Visually it's a bit, erm, so-so and could have done with more colour and larger characters to get across more of a cartoony feel. It's hardly original stuff but good fun to play and the kind of game that, again, would've done well at budget price. Just depends whether you're into this type of game and can cope with the cuteness.
Rating: 60%

Well, there you have it - four Hewson games previously unplayed by human hand collected into one package. There's one godawful one, a few average efforts and another that's fair-to-middling. Rather than being the collection of unreleased classics I was hoping for, this little lot looks like it was found under the bed amongst a load of discarded old socks and Sunday Sport back issues - very much a budget bunch, I'm afraid.


REVIEW BY: Robin Alway

Life Expectancy58%
Instant Appeal55%
Graphics63%
Addictiveness69%
Overall52%
Summary: A four-pack of unreleased games that don't compare well with the rest of Hewson's achievements.

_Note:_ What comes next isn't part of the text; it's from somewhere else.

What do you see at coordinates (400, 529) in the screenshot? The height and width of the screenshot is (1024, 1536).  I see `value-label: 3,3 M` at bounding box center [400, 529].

Transcript by Chris Bourne

Sinclair User Issue 98, Apr 1990   page(s) 46,47

Label: Hewson
Author: various
Price: £12.99, £17.99 disk
Memory: 48K/128K
Joystick: various
Reviewer: Chris Jenkins

Normally you expect compilations to consist of chart-splitting, gut-wrenching megasuccesses, but Hewson has decided to do something different and release a compilation of titles which have never seen the light of day before. It's pretty obvious why, too - none of them are quite exciting or original enough to make it as full-price titles, but they're just about worth a bash on one big box.

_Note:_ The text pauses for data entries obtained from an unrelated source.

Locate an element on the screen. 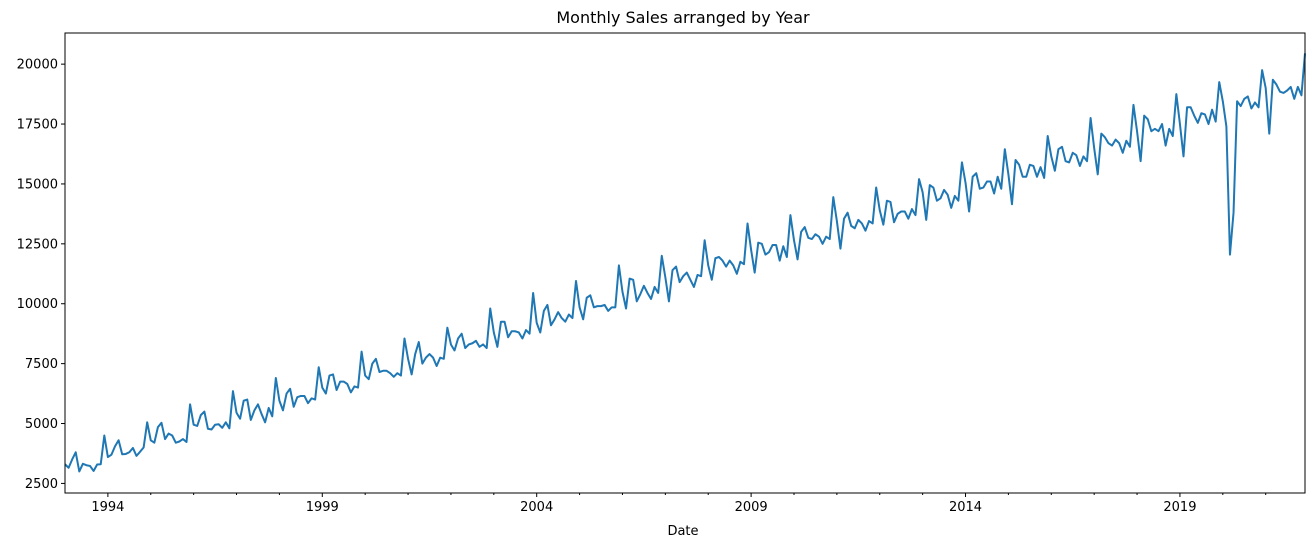  x-axis-label: Date is located at coordinates (682, 532).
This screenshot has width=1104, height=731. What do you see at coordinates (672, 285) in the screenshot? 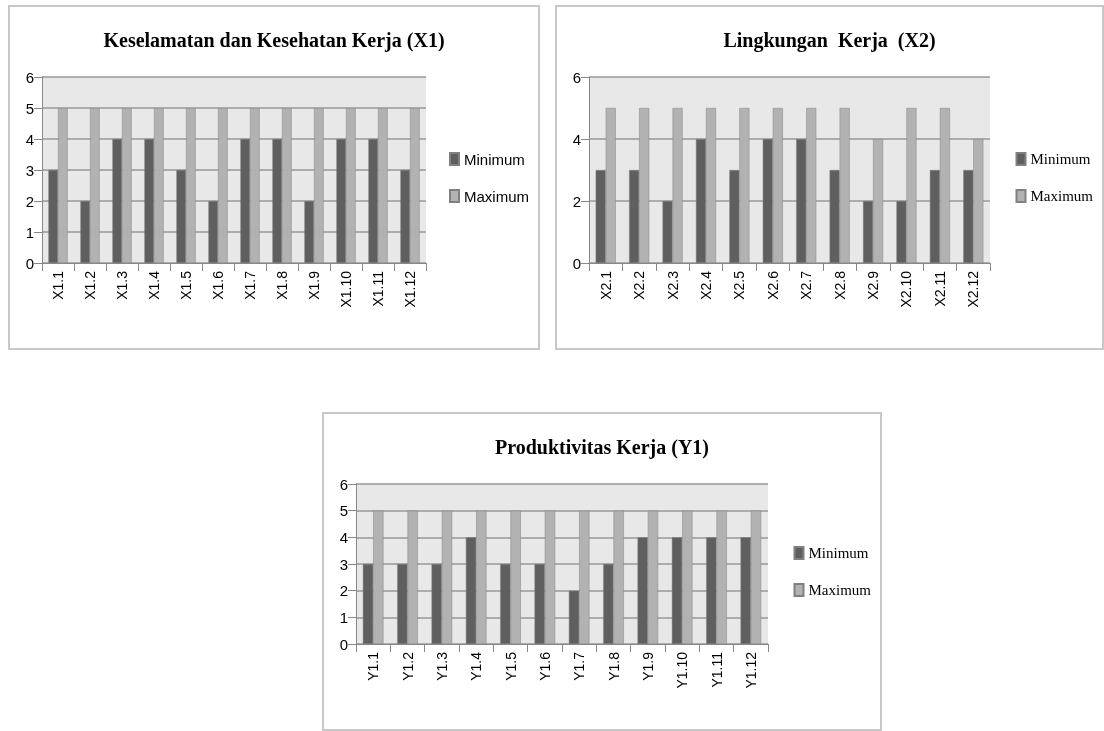
I see `x-tick-label: X2.3` at bounding box center [672, 285].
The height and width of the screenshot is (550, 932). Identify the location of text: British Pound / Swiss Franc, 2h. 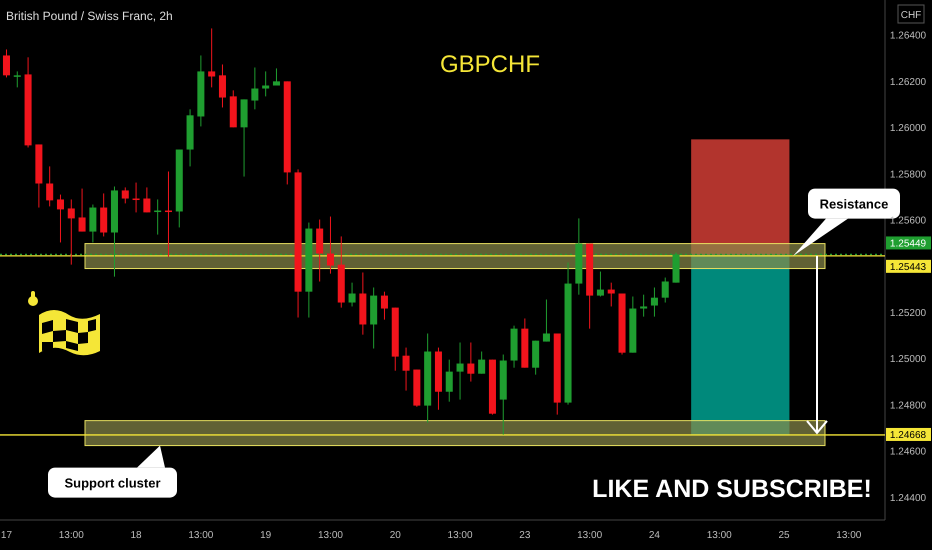
(90, 16).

A few months ago EMAP Towers resounded to cries of 'Oooooh! Offside! Goal! No it wasn't! Yes it was!' 'cos everyone was playing a well spiffing footie game called Kick-Off on the Amiga (spit). What's that got to do with Hewson's Super Cup on the Speccie, you may ask? Well, the two aren't dissimilar; the pitch is viewed from above, scrolling mightily to follow the movement of the ball. The graphics are minimal, the action's very fast, and the frills are non-existent. Trouble is, what looked good on the Amiga doesn't quite measure up on the Spectrum, so you're left with a soccer arcade game which is no better than a dozen others, and has none of the managerial elements.

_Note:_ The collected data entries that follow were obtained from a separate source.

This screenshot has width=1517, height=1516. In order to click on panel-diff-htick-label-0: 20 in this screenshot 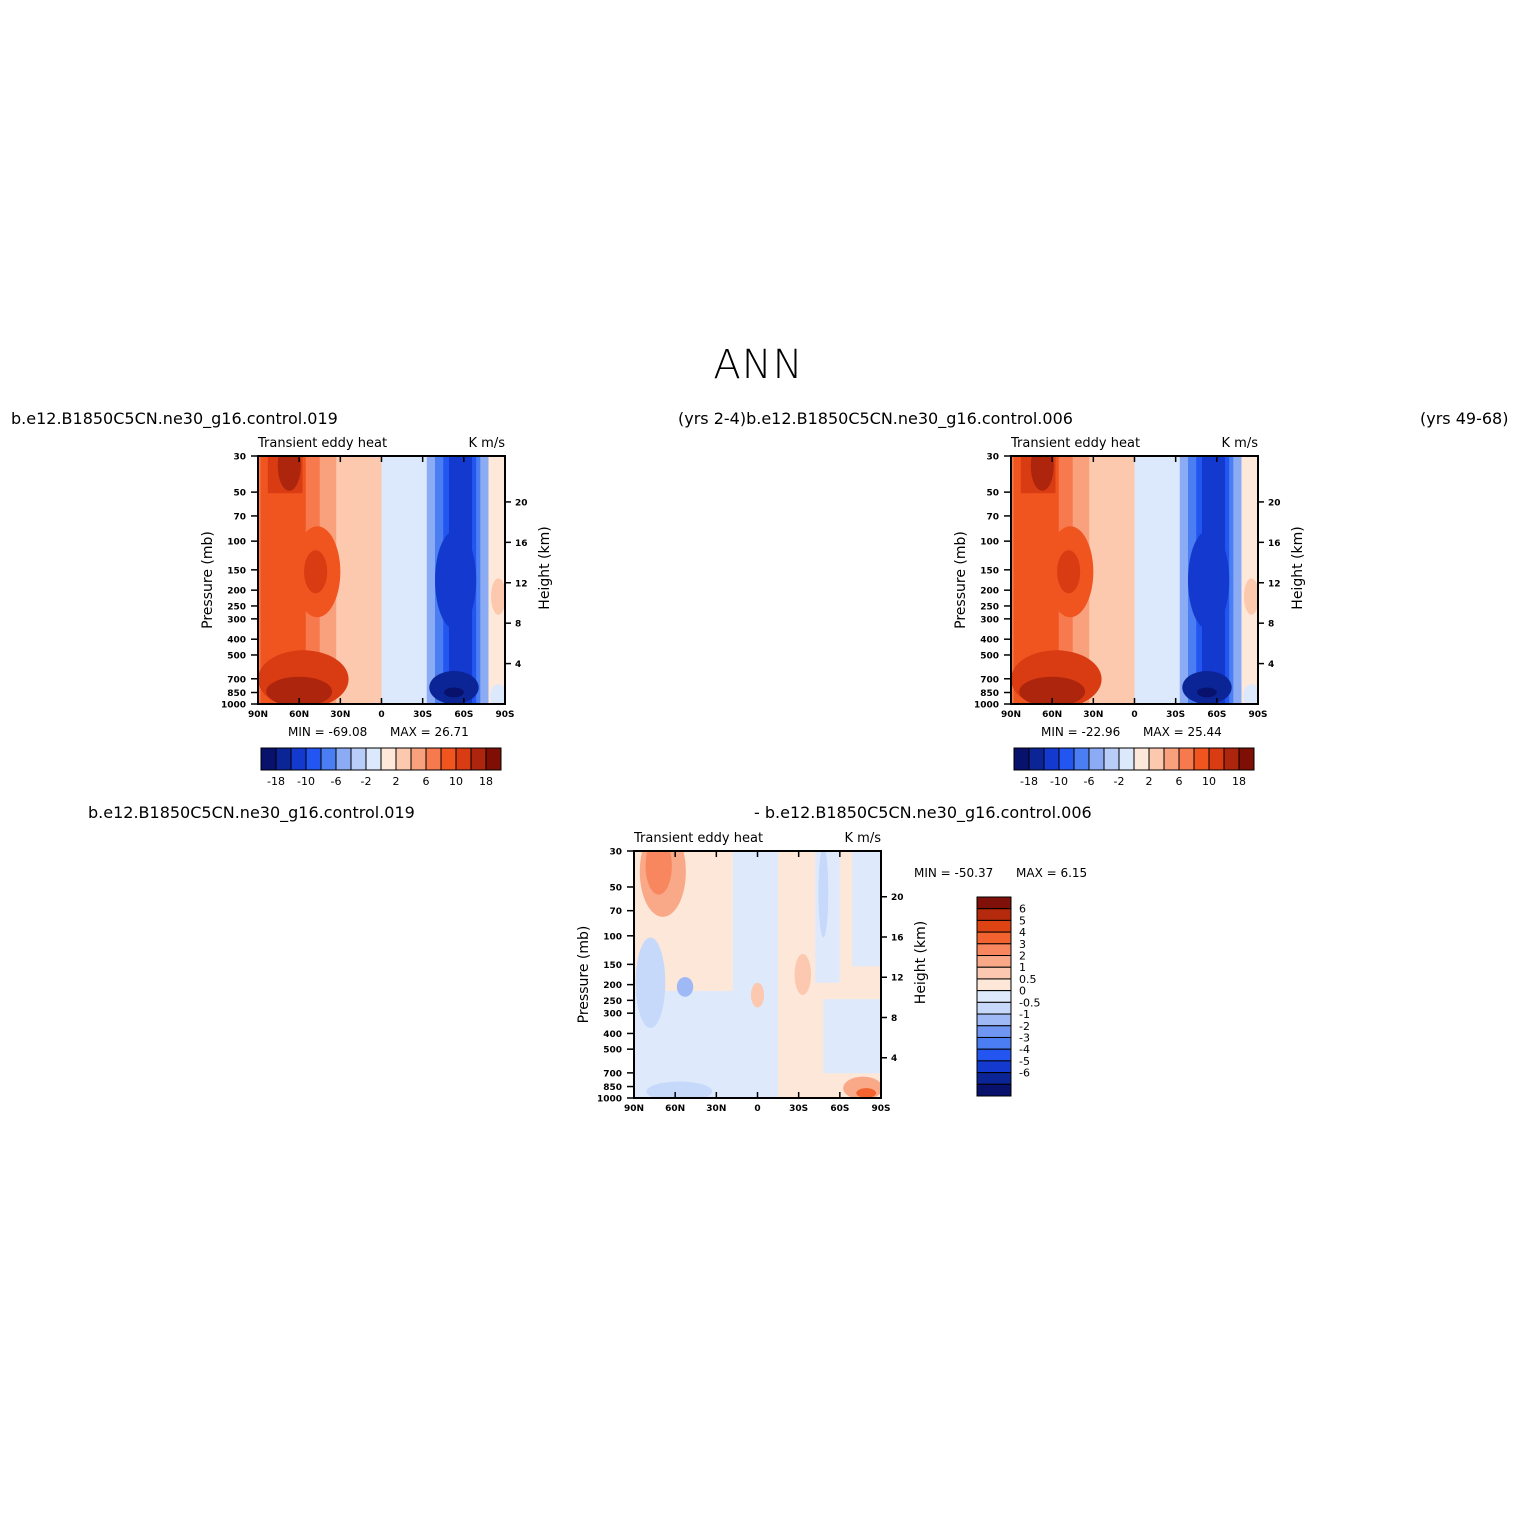, I will do `click(898, 898)`.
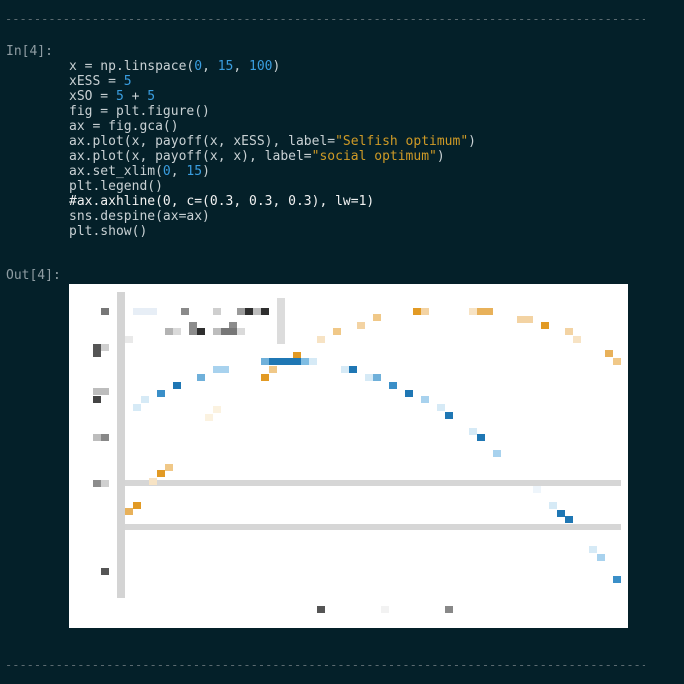 The image size is (684, 684). What do you see at coordinates (272, 172) in the screenshot?
I see `code-line: ax.set_xlim(0, 15)` at bounding box center [272, 172].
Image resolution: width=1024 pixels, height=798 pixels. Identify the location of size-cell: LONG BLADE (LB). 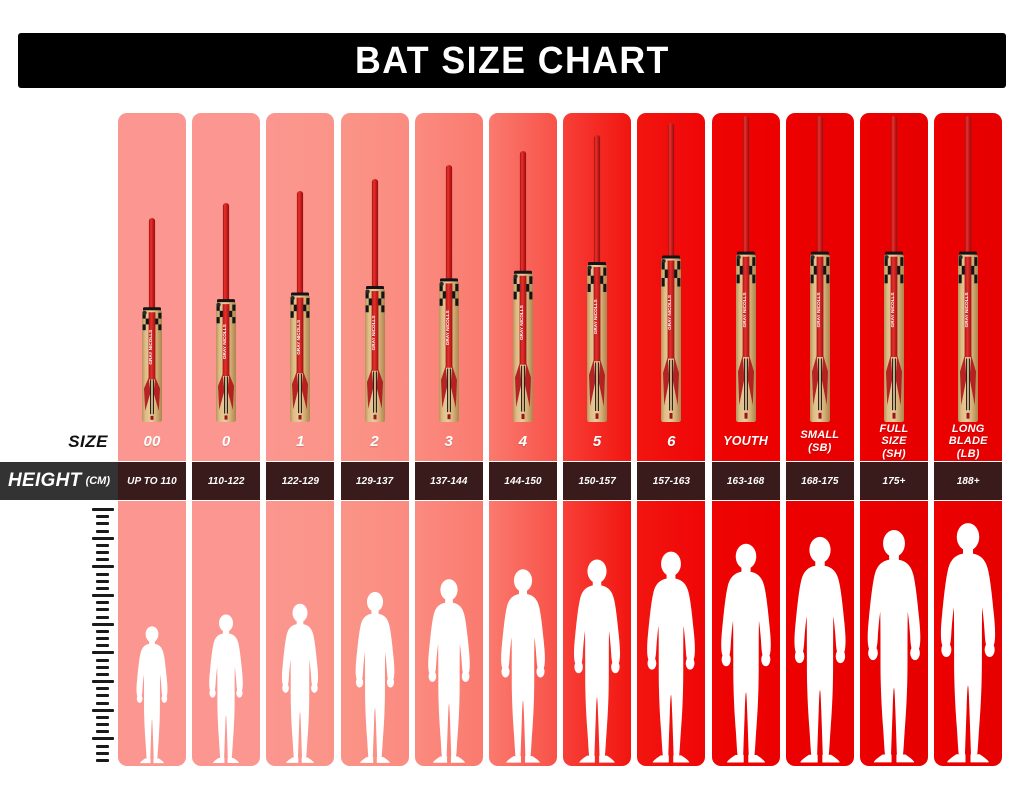
(968, 442).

Rather more fun is Head the Ball, which isn't a footie game at all, but a sort of cutesy-wootsie Mario Brothers effort in which a disembodied head bounces through a magical landscape in search of his lost girlfriend, kidnapped by the charming Heads Angel, Gobba. There are diamonds to collect to bribe Gobba, pits to leap and nasty heads to avoid; eventually you get a sort of jet-pack to fly over the nasties. Quite good fun if you like this sort of slop, but no points for originality.

Equally familiar is Kraal, which is so similar in appearance to The Edge's Shadow Skimmer that they might have been programmed by the same team. Here you explore the measureless reaches of an alien complex, exterminating larvae and hunting down the monstrous mother spiders. The backgrounds are marvellously colourful, and your fighter probe slips underneath scaffolding and other structures as you roam around. Annoyingly, the background flips to the next section before you get to the edge of the screen, so you tend to lose track of your position easily. Otherwise, Kraal is pretty polished, and there's a promise of some naughty smutty excitement if you get through to rescue the space princess (but not really, I suspect).

Klimax is the real oddity, and this one I think should have been released on its own; it plays a bit like Magnetron and looks like Alien Highway. If that's not much help to you, the idea is to pilot a ground-skimmer around a flip-scrolling background of grids, fighting off enemy robots, searching out and disarming auto-destruct mechanisms, and stopping at computer terminals to fuel up and check your directions to Zap City. Pretty good though a bit repetitive.


REVIEW BY: Chris Jenkins

Graphics64%
Sound59%
Playability62%
Lastability59%
Overall60%
Summary: Reasonable compilation, but no real mega-hits.